[Opening Information shown section]

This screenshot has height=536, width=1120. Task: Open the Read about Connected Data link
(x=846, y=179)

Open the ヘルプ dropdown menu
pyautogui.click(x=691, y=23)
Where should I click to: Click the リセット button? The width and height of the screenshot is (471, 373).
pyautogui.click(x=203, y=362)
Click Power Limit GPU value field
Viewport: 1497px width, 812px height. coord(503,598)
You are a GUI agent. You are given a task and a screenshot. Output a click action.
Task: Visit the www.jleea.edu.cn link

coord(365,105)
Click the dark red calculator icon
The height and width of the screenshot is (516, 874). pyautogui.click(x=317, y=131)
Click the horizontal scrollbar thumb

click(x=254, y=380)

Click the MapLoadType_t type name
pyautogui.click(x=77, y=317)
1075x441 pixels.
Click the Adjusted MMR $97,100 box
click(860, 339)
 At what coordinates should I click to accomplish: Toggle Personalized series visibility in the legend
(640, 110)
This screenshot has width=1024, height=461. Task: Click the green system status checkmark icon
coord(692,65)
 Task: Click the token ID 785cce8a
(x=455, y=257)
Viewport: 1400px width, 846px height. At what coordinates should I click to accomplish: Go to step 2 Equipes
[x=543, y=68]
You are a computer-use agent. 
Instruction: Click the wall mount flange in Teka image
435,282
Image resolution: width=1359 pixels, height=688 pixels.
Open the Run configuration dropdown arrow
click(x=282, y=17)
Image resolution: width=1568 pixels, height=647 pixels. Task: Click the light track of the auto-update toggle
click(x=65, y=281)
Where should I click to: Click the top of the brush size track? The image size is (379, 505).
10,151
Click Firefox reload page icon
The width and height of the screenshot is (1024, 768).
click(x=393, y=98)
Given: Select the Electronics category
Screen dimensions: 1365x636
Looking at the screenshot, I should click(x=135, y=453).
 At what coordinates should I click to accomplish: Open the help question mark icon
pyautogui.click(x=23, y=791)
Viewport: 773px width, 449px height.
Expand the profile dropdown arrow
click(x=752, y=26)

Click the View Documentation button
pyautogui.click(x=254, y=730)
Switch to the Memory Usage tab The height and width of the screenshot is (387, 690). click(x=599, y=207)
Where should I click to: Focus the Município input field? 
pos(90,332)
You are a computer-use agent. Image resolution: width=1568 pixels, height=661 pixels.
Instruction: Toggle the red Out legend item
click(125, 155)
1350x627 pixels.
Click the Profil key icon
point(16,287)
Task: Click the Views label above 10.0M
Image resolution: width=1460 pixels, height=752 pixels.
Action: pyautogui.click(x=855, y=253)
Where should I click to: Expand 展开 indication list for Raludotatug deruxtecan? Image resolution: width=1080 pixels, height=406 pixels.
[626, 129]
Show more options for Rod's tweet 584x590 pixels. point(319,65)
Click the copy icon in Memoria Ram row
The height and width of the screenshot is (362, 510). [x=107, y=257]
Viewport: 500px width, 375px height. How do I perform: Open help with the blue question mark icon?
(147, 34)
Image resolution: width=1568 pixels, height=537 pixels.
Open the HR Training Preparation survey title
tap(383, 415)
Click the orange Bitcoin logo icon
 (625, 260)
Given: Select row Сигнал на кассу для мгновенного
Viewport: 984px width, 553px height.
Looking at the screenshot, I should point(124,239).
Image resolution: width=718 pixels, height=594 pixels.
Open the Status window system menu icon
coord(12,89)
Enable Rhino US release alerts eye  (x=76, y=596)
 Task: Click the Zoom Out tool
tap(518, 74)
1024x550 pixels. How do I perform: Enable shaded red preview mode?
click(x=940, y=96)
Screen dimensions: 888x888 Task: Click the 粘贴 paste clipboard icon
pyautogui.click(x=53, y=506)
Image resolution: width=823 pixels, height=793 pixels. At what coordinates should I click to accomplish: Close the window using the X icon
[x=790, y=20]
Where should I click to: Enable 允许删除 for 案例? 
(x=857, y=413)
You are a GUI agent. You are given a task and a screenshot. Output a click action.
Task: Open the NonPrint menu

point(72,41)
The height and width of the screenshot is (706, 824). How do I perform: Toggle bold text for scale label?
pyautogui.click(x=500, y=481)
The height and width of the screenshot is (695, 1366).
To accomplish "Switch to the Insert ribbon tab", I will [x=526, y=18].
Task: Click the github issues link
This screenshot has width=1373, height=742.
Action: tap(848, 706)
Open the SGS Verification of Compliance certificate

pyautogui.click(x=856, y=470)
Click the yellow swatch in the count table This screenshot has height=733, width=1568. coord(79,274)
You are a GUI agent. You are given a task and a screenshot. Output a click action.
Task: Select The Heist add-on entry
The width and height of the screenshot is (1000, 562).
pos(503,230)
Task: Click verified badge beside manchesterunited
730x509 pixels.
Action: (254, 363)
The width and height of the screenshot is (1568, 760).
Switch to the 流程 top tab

[Closing Information shown section]

◆ What this task involves
Repeat, exactly as they stand above, the lines from the line with "Image resolution: width=1568 pixels, height=647" to the line with "Switch to the Memory", both lines included.

◆ Exercise answer
Image resolution: width=1568 pixels, height=647 pixels. Task: Click the light track of the auto-update toggle
click(x=65, y=281)
Where should I click to: Click the top of the brush size track? The image size is (379, 505).
10,151
Click Firefox reload page icon
The width and height of the screenshot is (1024, 768).
click(x=393, y=98)
Given: Select the Electronics category
Screen dimensions: 1365x636
Looking at the screenshot, I should click(x=135, y=453).
 At what coordinates should I click to accomplish: Open the help question mark icon
pyautogui.click(x=23, y=791)
Viewport: 773px width, 449px height.
Expand the profile dropdown arrow
click(x=752, y=26)

Click the View Documentation button
pyautogui.click(x=254, y=730)
Switch to the Memory Usage tab The height and width of the screenshot is (387, 690). click(x=599, y=207)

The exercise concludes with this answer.